Ideological Foundations of Apartheid

For Hendrik F. Verwoerd, Native Minister and one of the intellectual fathers of the National Party, apartheid is a solution to what he perceived to be a flawed social policy responsible for ensuring a future of strife and internal combustion between the races.  In a 1950 speech elucidating the new apartheid policy (Williams 252) the minister first begins by examining the current social climate, asserting that the violence and contention becoming inflamed in “intermingled communities” is the result of a immutable divide between black and white, and that further intermingling, will only intensify the conflict. Verwoerd finally concludes that “Neither for the European ,nor for the Bantu… can this…tension and conflict, be an ideal future” (252) and so outlines a policy of physical division of the Union, so that the Africans return to their traditional native sectors while the whites remain in their own settlements, while it is instructed that neither grouping will attempt to dominate or exploit the other.

Verwoerd argues that tension and conflict would continue to mount as intermingling continues because the “Bantu” would eventually aspire to an egalitarian status in political, economic and social life. While the author does not say so explicitly, it is implied that this is an absurd demand (253) which will only result in eventual African insurrection against the white population. Following this classical Afrikaner sentiment, a perception of non-whites as being a detriment, drain and danger to the whites, removal is the only solution, in order to “provide the two population groups with opportunities for the full development of their respective powers and ambitions without coming into conflict.” (253)

The outcome of this ideology was the creation of ten autonomous “Bantustans” through the 1951 Bantu Self-Government Act, affording to the natives autonomous sovereignty over traditional tribal lands and transferring their citizenship from the greater country to only that of their particular tribal affiliation, effectively disenfranchising the nonwhite population from South African political life.

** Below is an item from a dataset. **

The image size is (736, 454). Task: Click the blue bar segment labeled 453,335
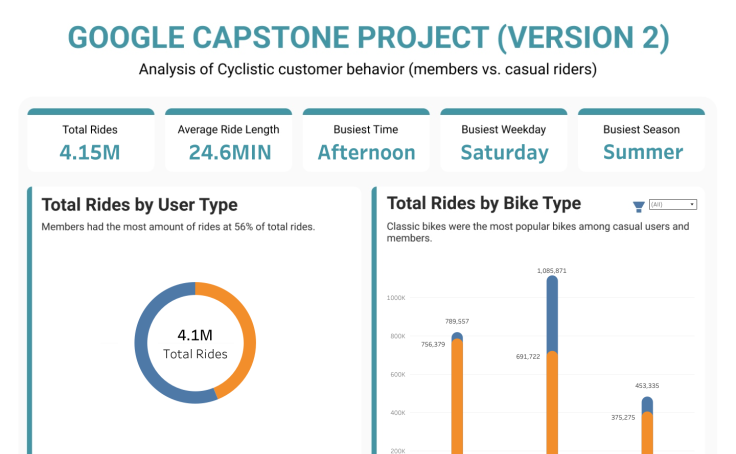coord(647,404)
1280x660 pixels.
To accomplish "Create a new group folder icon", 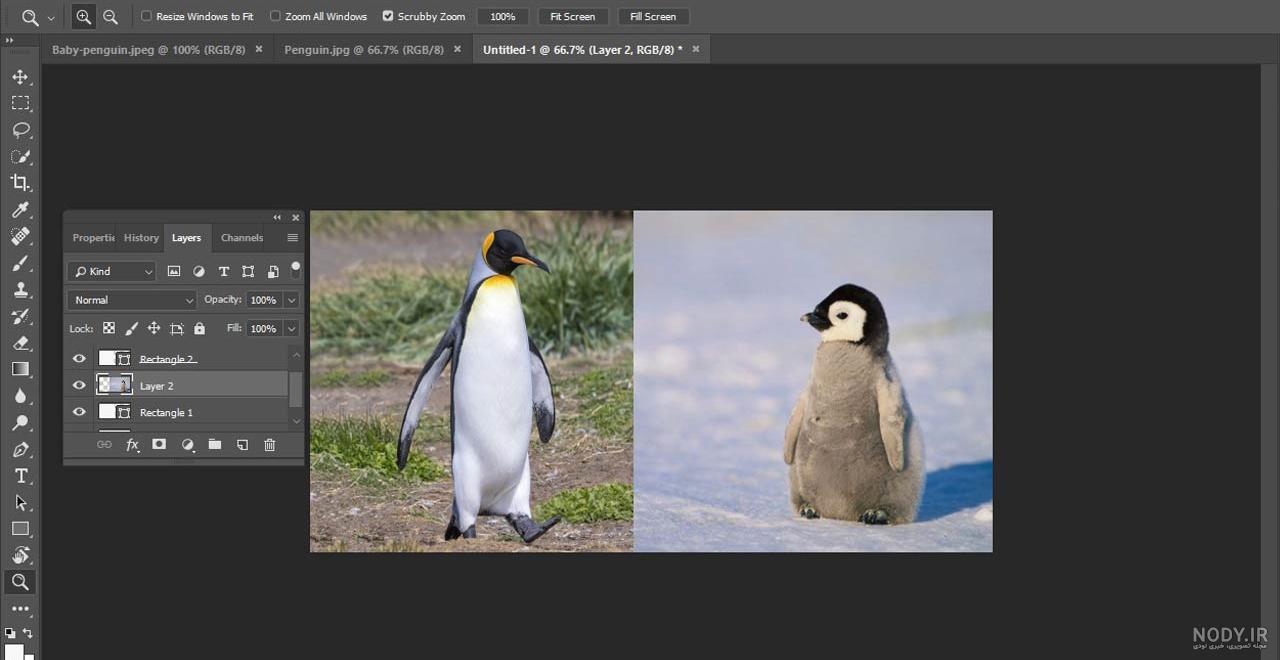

In response to apartheid was a great measure of internal resistance. The African National Congress, a Marxist movement calling for mass mobilization against the white government, although predating the era of legislated separation, by 1949 had rallied the greater support of the African population and began to systematically institute campaigns of civil disobedience, protest and uprising.  In 1952 the African National Congress combined efforts with other emerging resistance movements, namely the South African Indian Congress and Coloured People’s Congress, through the “Programme of Action” staged countrywide mass demonstrations against apartheid legislation, sparking widespread civil unrest. The government responded with police brutality, mass arrest, and new legislation including the Unlawful Organisations Act, the Suppression of Communism Act, the Public Safety Act and the Criminal Procedures Act – laws aimed at making further civil disobedience impossible.

In 1955 the Freedom Charter was proposed by the African National Congress at Kliptown, calling for an egalitarian and free democracy, without considerations of race and ethnicity. While the congress was brutally dissolved by South African police and many of its delegates imprisoned on charges of treason, the authorities were too late in that the historic document had already been publically recited and confirmed by those present, inspiring a fire of stubborn resistance which would continue up until the final disintegration of apartheid during the 1990s.